Scenes from the first day of school in NW Philadelphia [gallery]
Throughout the city and in Northwest Philadelphia, Philadelphia public school students headed back to school.
“It’s not real until they walk in the door. [The students] make the place come alive without them we wouldn’t be here,” said newly-minted principal at Roxborough’s Cook-Wissahickon Elementary School, Melanie Lewin.
“We are really excited for this school year to begin, and what made me excited to be here, in particular, is that Cook-Wiss is a very cohesive and dynamic group of teachers and dedicated family and community members, so there’s no better place that I’d rather be,” she continued.
At Martin Luther King High School in West Oak Lane about a dozen freshmen milled around a parking lot in black polo shirts and khaki pants at 7:30 a.m.
Some quietly chatted with one another. Others just picked a spot to sit down and waited silently until being beckoned into the building’s first floor, where the 9th grade wing sits.
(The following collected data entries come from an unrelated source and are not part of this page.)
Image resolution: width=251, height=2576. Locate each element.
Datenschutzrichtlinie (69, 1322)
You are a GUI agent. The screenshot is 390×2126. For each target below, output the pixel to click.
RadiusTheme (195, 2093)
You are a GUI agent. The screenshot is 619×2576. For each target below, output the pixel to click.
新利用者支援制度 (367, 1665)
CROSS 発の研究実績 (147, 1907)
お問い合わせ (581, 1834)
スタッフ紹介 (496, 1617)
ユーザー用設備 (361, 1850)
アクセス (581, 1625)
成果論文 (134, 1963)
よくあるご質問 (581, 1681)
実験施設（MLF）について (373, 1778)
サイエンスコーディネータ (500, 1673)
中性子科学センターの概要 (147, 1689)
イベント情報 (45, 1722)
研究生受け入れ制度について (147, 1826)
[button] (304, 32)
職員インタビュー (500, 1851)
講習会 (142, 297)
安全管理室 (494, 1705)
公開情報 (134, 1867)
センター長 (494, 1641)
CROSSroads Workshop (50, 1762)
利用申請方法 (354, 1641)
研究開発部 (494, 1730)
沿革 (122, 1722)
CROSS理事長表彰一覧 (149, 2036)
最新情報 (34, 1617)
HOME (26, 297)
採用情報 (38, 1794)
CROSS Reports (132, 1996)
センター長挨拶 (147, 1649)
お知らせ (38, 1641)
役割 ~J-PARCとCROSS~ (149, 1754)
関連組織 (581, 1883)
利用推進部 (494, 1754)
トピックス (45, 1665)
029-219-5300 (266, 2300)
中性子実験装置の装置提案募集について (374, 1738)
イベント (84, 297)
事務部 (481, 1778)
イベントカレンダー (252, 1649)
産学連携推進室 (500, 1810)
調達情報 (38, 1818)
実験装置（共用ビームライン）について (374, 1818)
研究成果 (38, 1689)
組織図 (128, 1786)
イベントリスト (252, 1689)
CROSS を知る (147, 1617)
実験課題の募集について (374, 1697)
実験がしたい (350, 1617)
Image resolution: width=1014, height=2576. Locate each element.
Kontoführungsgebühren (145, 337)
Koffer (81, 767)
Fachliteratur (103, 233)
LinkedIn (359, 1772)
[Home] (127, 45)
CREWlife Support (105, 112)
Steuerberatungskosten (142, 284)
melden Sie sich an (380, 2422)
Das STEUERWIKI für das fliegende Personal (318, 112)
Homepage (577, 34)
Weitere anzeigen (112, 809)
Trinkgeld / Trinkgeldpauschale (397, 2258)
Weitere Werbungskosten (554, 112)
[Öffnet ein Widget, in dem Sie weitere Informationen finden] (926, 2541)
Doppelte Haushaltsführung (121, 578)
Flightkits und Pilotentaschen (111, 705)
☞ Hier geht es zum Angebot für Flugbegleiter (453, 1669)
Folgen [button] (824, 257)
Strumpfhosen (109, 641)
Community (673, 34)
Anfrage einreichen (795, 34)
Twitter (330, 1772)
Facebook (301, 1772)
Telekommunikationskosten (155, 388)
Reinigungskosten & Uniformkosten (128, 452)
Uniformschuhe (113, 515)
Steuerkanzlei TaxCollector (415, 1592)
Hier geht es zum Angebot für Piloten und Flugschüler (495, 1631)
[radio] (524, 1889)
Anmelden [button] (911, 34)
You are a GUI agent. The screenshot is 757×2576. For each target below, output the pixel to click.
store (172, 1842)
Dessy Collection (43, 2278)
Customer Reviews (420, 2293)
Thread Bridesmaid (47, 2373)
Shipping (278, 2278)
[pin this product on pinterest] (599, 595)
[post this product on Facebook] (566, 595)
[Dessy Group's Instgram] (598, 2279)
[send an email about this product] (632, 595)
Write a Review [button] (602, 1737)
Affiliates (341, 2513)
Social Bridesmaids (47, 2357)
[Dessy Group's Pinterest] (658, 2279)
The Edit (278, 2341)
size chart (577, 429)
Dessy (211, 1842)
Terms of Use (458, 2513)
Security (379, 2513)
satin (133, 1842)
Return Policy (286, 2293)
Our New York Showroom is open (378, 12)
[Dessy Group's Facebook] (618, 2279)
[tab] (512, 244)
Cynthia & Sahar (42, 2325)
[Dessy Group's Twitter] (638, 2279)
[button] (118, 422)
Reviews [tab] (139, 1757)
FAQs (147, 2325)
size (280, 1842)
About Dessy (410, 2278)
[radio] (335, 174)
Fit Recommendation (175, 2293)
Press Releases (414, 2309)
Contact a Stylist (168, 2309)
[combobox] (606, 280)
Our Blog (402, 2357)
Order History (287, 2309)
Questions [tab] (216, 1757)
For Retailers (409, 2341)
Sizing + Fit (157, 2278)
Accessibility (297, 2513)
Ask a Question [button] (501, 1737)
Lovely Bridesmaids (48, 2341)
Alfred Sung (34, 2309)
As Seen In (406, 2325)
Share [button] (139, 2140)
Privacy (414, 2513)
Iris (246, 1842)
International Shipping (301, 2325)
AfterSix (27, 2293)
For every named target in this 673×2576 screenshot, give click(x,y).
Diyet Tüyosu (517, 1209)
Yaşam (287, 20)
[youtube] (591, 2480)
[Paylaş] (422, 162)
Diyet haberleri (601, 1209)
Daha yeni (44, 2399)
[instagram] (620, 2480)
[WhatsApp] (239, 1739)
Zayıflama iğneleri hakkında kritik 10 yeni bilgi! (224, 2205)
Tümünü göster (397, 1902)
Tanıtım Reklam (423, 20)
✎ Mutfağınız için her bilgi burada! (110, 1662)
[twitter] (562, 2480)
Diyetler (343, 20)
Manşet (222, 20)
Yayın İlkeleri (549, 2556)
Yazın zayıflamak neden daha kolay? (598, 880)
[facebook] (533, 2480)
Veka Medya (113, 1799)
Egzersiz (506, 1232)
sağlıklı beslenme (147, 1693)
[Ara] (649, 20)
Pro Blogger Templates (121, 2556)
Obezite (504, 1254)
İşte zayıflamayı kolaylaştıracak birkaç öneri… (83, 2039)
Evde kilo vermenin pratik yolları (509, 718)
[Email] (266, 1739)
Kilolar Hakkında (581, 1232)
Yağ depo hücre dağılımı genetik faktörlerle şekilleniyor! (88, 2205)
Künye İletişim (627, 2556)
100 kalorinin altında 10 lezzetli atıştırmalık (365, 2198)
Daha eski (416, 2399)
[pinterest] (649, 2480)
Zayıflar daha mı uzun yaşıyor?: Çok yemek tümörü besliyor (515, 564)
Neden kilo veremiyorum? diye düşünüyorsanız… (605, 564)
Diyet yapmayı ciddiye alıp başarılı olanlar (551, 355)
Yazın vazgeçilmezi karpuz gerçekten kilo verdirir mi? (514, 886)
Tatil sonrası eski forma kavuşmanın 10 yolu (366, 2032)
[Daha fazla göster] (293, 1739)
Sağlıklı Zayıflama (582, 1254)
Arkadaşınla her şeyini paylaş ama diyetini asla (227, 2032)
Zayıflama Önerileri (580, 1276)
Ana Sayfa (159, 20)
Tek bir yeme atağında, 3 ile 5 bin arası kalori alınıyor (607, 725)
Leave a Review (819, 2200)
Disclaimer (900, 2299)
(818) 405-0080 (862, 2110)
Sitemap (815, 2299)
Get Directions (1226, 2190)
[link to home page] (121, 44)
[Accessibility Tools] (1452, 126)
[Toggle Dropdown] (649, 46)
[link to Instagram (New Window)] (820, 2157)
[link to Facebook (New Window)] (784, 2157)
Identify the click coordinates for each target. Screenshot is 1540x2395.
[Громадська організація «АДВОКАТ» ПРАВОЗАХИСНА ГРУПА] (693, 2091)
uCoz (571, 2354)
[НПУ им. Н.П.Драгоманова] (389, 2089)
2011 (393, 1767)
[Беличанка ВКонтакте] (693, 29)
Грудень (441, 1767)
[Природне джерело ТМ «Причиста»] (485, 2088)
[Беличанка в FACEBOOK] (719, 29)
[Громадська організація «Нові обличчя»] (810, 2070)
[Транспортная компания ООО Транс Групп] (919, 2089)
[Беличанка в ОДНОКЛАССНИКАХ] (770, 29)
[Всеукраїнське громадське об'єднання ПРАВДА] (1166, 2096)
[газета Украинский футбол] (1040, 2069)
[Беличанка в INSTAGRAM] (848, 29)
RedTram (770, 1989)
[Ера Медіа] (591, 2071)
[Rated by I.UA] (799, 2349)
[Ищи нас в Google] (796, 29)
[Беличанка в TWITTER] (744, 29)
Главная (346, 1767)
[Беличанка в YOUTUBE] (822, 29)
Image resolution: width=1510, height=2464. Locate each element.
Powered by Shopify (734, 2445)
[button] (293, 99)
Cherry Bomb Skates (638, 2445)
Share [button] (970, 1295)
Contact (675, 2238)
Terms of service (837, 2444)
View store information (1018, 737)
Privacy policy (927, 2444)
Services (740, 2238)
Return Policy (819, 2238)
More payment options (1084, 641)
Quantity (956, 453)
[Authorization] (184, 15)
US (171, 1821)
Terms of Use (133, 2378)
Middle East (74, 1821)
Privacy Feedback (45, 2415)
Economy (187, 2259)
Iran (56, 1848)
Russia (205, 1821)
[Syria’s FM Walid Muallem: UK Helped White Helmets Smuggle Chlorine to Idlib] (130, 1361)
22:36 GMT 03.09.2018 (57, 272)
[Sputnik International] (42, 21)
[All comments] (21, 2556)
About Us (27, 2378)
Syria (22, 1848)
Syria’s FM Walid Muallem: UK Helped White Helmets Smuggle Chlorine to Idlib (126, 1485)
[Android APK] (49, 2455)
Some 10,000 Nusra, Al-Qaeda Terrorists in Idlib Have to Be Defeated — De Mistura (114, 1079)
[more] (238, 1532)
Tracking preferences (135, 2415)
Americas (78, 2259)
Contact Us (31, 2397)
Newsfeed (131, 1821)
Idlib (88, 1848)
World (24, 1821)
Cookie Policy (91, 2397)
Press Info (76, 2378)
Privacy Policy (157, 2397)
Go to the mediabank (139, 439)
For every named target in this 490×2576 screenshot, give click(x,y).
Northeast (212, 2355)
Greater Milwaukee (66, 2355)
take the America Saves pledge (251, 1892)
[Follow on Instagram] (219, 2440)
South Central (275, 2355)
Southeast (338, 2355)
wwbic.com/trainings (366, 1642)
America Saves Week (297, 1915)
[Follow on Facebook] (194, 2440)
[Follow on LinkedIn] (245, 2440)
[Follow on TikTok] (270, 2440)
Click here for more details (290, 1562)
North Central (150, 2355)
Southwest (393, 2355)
That happened shortly after 8 a.m., when a security guard emerged from a set of mud-brown doors to tell students to start removing their belts and electronics for a walk through the single metal detector perched just inside a long, narrow hallway.
By then, dozens more freshmen had showed.
Slowly, but surely, though, the crowd went through security, got their homeroom assignments from a lamented list on the wall, and started their first day of high school, their first day as a Cougar.
Aaron Moselle and Lauren Gruber contributed to this report.